By Jake Flanagin

Sometimes, great things come in campy packages.

Don’t judge a book by its cheesy cover.

What other slightly modified platitudes can we fit in here? Oh:

All that glitters is not Farrar, Straus and Giroux.

High literature is in the eye of the beholder.

Better the paperback you know than the tome you don’t.

Literary snobbishness bothers me, which isn’t to say I don’t understand or appreciate “great literature.” Rather, I reject the idea that there are hard and fast genera separating “the good” from “the bad,” or “the canonical” from “the campy.”

I would even go so far as to argue that pulp exhibits a certain superiority over traditionally defined literary fiction. A great piece of pulp fiction is belletristic, in that it constructs a self-contained world which functions as the ideal hideaway from life’s everyday disappointments, existential angst and frustrating uncertainties. True, great literature forces us to confront and consider these things — but there is something to be said for the occasional avenue of escape. Pulp fiction, appropriately, is the literary equivalent of a Quentin Tarantino film: It’s not Kubrick, it’s not even very realistic — but it’s nevertheless necessary.

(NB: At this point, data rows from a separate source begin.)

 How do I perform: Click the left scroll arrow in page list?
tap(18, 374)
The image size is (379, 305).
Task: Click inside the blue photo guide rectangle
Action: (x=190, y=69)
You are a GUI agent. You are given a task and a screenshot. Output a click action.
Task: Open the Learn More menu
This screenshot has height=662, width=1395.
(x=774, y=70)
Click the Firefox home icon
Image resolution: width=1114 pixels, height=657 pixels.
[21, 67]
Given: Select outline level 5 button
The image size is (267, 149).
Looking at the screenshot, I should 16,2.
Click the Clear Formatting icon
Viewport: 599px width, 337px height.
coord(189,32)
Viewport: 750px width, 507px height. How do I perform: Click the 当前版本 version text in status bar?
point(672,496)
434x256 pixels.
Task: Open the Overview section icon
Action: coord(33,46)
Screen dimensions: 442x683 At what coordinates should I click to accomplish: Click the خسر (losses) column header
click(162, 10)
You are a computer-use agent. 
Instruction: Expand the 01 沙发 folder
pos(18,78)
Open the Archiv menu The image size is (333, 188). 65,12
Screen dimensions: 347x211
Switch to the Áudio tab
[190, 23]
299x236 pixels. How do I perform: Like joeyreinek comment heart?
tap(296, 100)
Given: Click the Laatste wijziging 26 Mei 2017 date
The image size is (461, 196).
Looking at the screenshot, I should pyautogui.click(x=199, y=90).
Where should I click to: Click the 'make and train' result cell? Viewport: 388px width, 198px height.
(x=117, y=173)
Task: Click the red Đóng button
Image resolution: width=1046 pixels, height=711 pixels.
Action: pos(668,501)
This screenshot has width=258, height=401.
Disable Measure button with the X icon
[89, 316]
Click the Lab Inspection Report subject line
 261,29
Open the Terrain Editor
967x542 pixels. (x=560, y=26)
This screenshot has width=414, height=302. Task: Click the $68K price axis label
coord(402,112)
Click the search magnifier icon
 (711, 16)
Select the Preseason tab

For those unconvinced, here is a docket of widely appreciated fiction that was originally published as pulp:

1. Tarzan of the Apes

The most well known work of adventure novelist Edgar Rice Burroughs, Tarzan first appeared serialized in the 1912-1913 editions of All-Story magazine. Its immediate popularity allowed for its consolidation into a book in 1914, and since then, it has risen from identifiable pulp to a place in the Library of America and the exclusive bibliography of English-language classics.

2. A Princess of Mars

Disney took this other well-known Burroughs work and made it into one of the most expensive action-movies ever filmed: 2012 box office bomb John Carter.

Hollywood failures aside, this first installment in the Barsoom series is considered a classic work of early 20th century pulp, not to mention a foundational work of science fiction.

3. The Thin Man

Dashiell Hammett’s 1934 detective story was originally published in the pages of Redbook. Although it was eventually released in book form, it’s far better known for launching the canon of Nick and Nora Charles, the attractive, crime-solving newlyweds who’ve graced every medium from movies and radio to television and Broadway.

4. The Maltese Falcon

Arguably the most famous of Hammett works, The Maltese Falcon was originally published in Black Mask magazine in 1930. It is often cited as the industry mold for hard-boiled mystery lit, and protagonist Sam Spade is the godfather of noir detectives. What started as a piece of pulpy crime fiction came to be known as one of the best English-language novels of the 20th century, not to mention the inspiration for one of the most highly regarded films of all time: the 1941 adaptation starring Humphrey Bogart and Mary Astor.

5. Rum Punch

Despite what you might think, pulp fiction wasn’t just an early 20th century literary phenomenon. Crime and Western writer Elmore Leonard (the man behind AMC’s Justified) kept the train rolling well into the 1980s, ‘90s and beyond.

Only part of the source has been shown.